Give the lines again exactly as they appear, beginning at the one with "You are a computer-use agent. Image" and ending at the last line of the records.

Stored data entries
⁂

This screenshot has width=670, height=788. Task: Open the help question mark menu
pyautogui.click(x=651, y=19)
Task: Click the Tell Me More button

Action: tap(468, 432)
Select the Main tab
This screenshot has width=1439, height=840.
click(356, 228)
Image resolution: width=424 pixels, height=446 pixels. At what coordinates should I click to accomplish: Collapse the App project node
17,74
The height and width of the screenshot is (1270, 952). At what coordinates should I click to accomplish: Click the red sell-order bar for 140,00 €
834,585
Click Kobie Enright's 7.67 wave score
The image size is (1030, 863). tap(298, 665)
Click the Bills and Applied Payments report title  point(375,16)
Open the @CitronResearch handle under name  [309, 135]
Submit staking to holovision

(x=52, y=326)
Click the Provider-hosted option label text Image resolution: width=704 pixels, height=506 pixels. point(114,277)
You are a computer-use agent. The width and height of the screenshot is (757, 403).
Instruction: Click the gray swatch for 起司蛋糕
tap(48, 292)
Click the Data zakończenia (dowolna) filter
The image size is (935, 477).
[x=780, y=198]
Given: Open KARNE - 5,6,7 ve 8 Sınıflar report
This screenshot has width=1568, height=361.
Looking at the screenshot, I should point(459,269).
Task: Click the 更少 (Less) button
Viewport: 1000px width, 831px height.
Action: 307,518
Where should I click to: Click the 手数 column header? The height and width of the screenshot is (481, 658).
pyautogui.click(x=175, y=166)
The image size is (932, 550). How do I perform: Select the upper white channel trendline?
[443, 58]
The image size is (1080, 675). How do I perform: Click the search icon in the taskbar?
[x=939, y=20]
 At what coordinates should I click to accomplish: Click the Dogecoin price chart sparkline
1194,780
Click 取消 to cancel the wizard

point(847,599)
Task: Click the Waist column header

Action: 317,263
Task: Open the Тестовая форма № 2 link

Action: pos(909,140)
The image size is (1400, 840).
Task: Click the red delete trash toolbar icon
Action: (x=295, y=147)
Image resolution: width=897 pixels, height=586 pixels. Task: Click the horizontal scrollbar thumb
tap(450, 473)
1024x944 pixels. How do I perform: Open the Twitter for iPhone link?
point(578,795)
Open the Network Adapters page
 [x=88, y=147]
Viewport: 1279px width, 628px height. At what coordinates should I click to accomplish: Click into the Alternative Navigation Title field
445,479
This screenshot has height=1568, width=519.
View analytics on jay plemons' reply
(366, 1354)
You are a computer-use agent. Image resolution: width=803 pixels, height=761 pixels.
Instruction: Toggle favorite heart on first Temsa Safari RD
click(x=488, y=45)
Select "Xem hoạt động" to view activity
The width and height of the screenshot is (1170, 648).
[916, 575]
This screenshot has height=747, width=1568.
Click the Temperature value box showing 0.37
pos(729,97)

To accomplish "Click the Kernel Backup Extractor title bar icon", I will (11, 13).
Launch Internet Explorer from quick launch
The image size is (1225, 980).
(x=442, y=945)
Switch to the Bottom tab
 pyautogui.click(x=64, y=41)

⁂

> **OUTPUT FOR THIS TASK**:
You are a computer-use agent. Image resolution: width=803 pixels, height=761 pixels.
Instruction: Toggle favorite heart on first Temsa Safari RD
click(x=488, y=45)
Select "Xem hoạt động" to view activity
The width and height of the screenshot is (1170, 648).
[916, 575]
This screenshot has height=747, width=1568.
Click the Temperature value box showing 0.37
pos(729,97)

To accomplish "Click the Kernel Backup Extractor title bar icon", I will (11, 13).
Launch Internet Explorer from quick launch
The image size is (1225, 980).
(x=442, y=945)
Switch to the Bottom tab
 pyautogui.click(x=64, y=41)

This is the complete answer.